Who will build the cement of tomorrow?

Sinoma International Engineering revealed this week that it has signed a €218 million contract to acquire a new clinker production line for Holcim Belgium. The scope of the agreement covers the structure of the new line, from the unloading of limestone by rail to the transport and deposit of clinker. Provisional acceptance and first clinker are expected to occur in about four years, until the end of 2027. Holcim Belgium operates the Obourg plant, its incorporated unit in the country, and the unit is preparing to build a new line as a component of its Go4Zero project.

Two important issues compete for the attention with the commission of the Obourg factory. First, this could possibly be the first time a major European cement manufacturer has publicly contracted with a China-based supplier to build a new production line. Second, the new line is part of a process to first upgrade two on-site rain kilns to one drying kiln. This is part of a large on-site task to add oxyfuel generation to the plant and then start capturing most of the CO2 emitted to be sequestered in the North Sea.

Regarding the first point, the Chinese company Sinoma International Engineering announced in early December 2023 on the Shanghai Stock Exchange that it had signed a contract for the transfer. Holcim Belgium did not say it had called the CNBM subsidiary, but this is not unusual. Holcim has been talking about Go4Zero’s commission for several years, so the appointment of a prime contractor is not surprising.

However, some European cement companies have been cautious in the past about disclosing the use of Chinese-founded suppliers. Lafarge France, for example, did not appear to publicly cite the involvement of Sinoma International Engineering and its subsidiaries in the structure of a new line. at its Martres-Tolosane cement plant between 2019 and 2022, despite Lafarge Poland claiming in 2020 to have contracted China Triumph International Engineering to modernize its Małogoszcz cement plant. There is no doubt that there have been other orders for plants in Europe from China. well-founded suppliers of which Global Cement Weekly is not aware. It can also be considered that the fact that the main contractor for the assignment of a plant is from a specific country does not necessarily mean that the apparatus and other subcontractors are necessarily from a specific country. And of course, to add to the confusion, some equipment suppliers founded in Europe belong to corporations founded in China.

This brings us to the present moment. Holcim Belgium’s long-term goal is to establish a large-scale carbon capture, shipment and sequestration (CCUS) operation in Obourg using oxyfuel generation until the end of the 2020s. They will spend more than €200 million to build a new (albeit conventional) production line is not trivial, but it is presented as a step towards creating a cement plant for the era of net-zero emissions. To this end, Holcim Belgium did not hesitate to convene its partners for the second phase of the project: Air Liquide; Fluxys; and TotalEnergies. This is possibly due to the collaborative nature of this phase and the desire to seek European Union (EU) investment for it. In July 2023, Holcim revealed that the European Innovation Fund had awarded grants to 3 of its projects. , adding that of Obourg.
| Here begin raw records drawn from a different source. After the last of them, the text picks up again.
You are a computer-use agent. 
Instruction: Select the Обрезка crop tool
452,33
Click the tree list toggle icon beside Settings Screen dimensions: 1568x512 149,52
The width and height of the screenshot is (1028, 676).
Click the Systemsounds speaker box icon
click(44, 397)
For reference, a number of other full-scale oxyfuel projects have been announced in Europe including in Germany at Heidelberg Materials’ Geseke cement plant, Holcim Deutschland’s Lägerdorf plant in Germany and Schwenk Zement’s Mergelstetten plant. Another one is planned for Heidelberg Materials’ CBR’s Antoing cement plant in Belgium. Most of these are planned for the late 2020s or with pilots sooner. The key bit of information to consider here is that adding oxyfuel technology to a cement kiln (or building one with it to start with) makes it easier to capture CO2 from the flue gas as it is more concentrated. However, the technology is newer and less-tested than many post-combustion carbon capture methods. Hence, the world’s first full-scale CCUS unit at a cement plant, at Brevik in Norway, will use a post combustion method.
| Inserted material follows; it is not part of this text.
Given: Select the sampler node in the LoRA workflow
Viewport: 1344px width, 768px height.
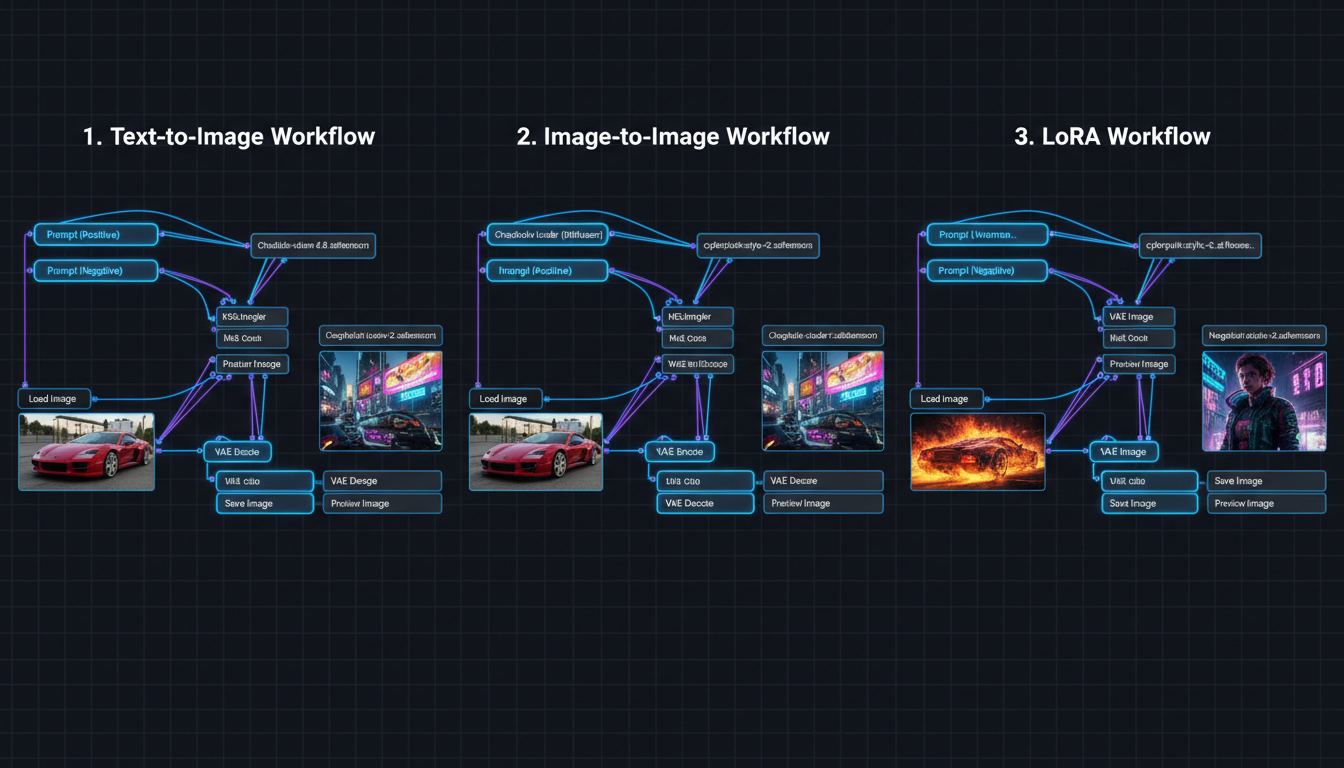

All of this begs the question about where the value will lie in building cement plants for the age of net zero? The planned work at Holcim Belgium’s Obourg Plant pretty much summarises this quandary. Building a cement production line is expensive but the cost of disposing of CO2 may become the single-biggest driver of whether a plant is profitable or not if governments are serious about reaching net zero. To that end today’s announcement from the 2023 United Nations Climate Change Conference (COP28) calling on the parties to “transition away from fossil fuels to reach net zero” is another sign of the increasing effects of the so-called ‘carbon agenda’ upon the cement sector. In which case the companies that can supply equipment to take care of the CO2 emissions start becoming more important and discussions over who supplies the rest of the kit less so. Naturally, some cement equipment suppliers are already pivoting towards this approach. Others may find different solutions. Whether this works or not is a question for the future. In the mean-time, building new plants is looking increasingly collaborative.